Begin Dataset records

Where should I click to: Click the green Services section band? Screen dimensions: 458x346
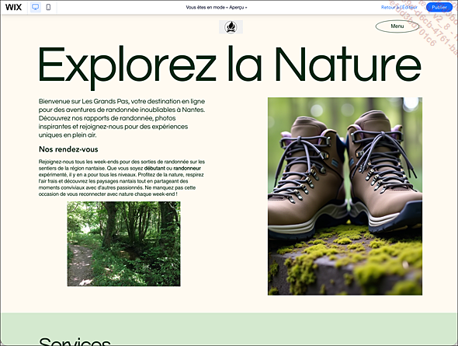[229, 329]
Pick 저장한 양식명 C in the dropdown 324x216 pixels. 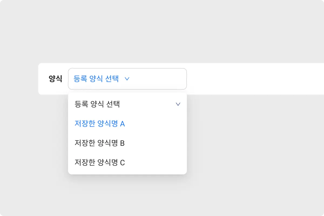point(100,163)
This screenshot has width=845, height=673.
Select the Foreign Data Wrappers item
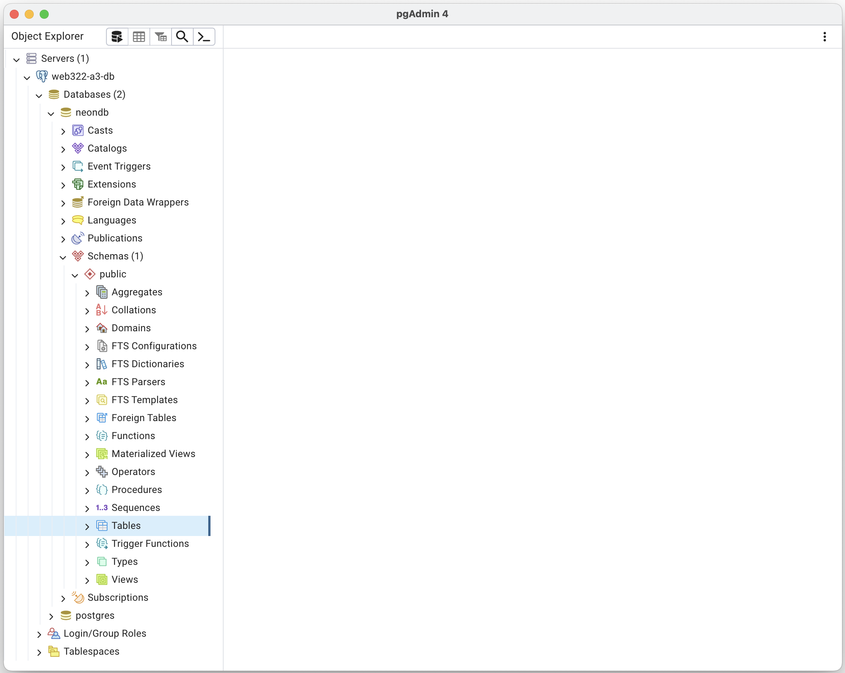138,202
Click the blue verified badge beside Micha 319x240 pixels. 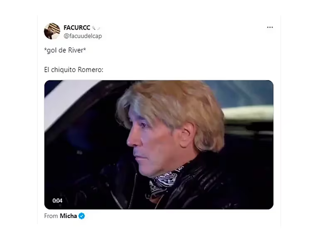click(x=81, y=216)
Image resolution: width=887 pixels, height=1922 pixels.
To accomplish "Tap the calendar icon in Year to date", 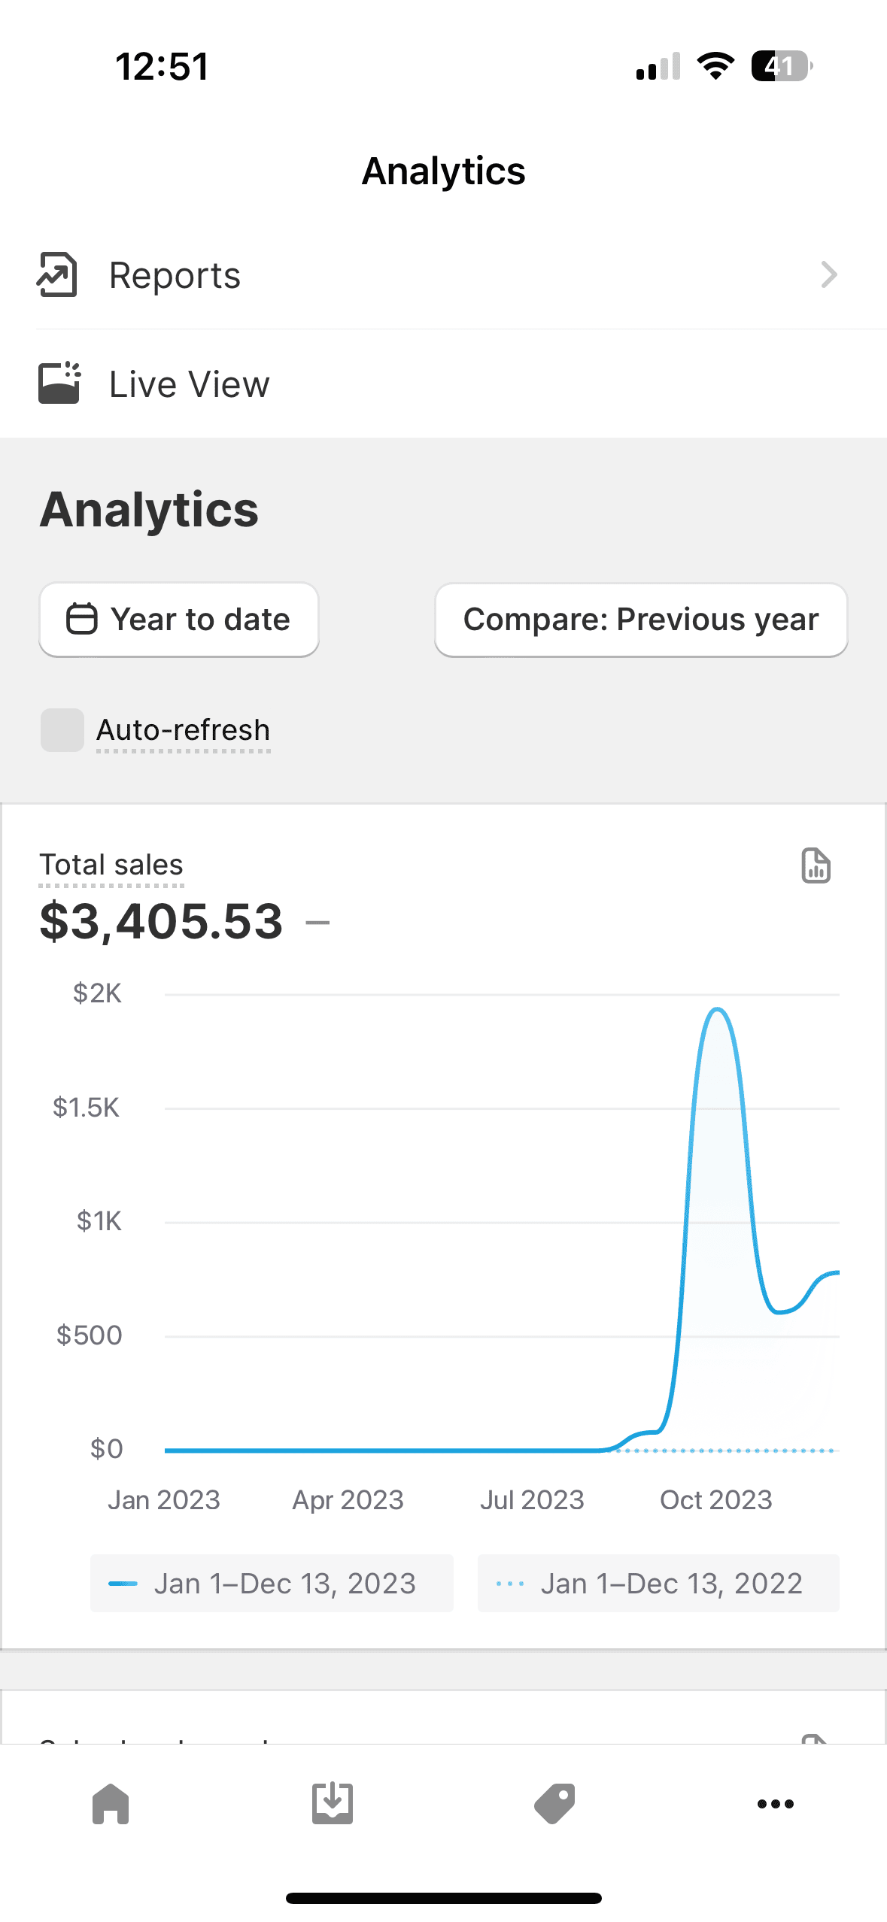I will (81, 620).
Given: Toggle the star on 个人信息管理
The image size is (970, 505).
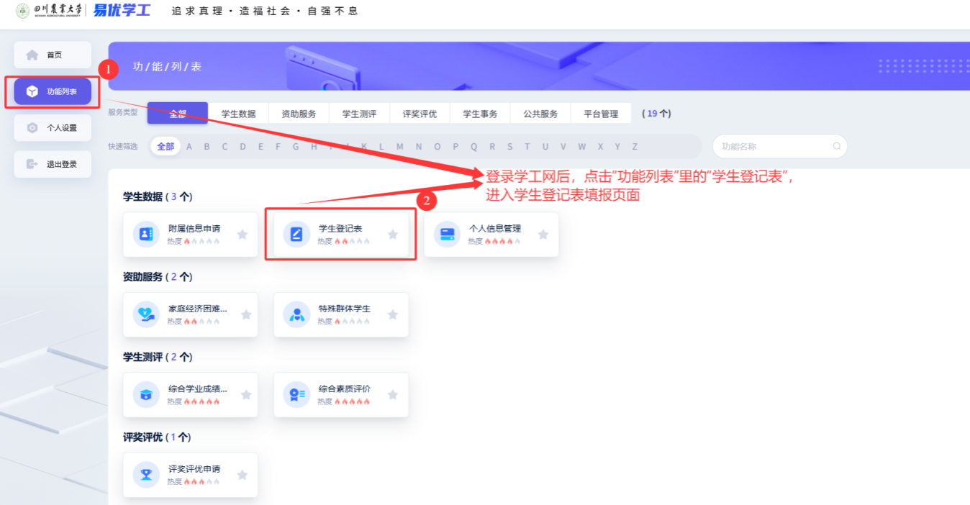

End Dataset records

What you are asked to do: Copy out the items word for word, beginning at the line that contains "Given: Toggle the star on 个人信息管理" and continuing through the end of the items, leaving out the pictures.

Output below:
Given: Toggle the star on 个人信息管理
The image size is (970, 505).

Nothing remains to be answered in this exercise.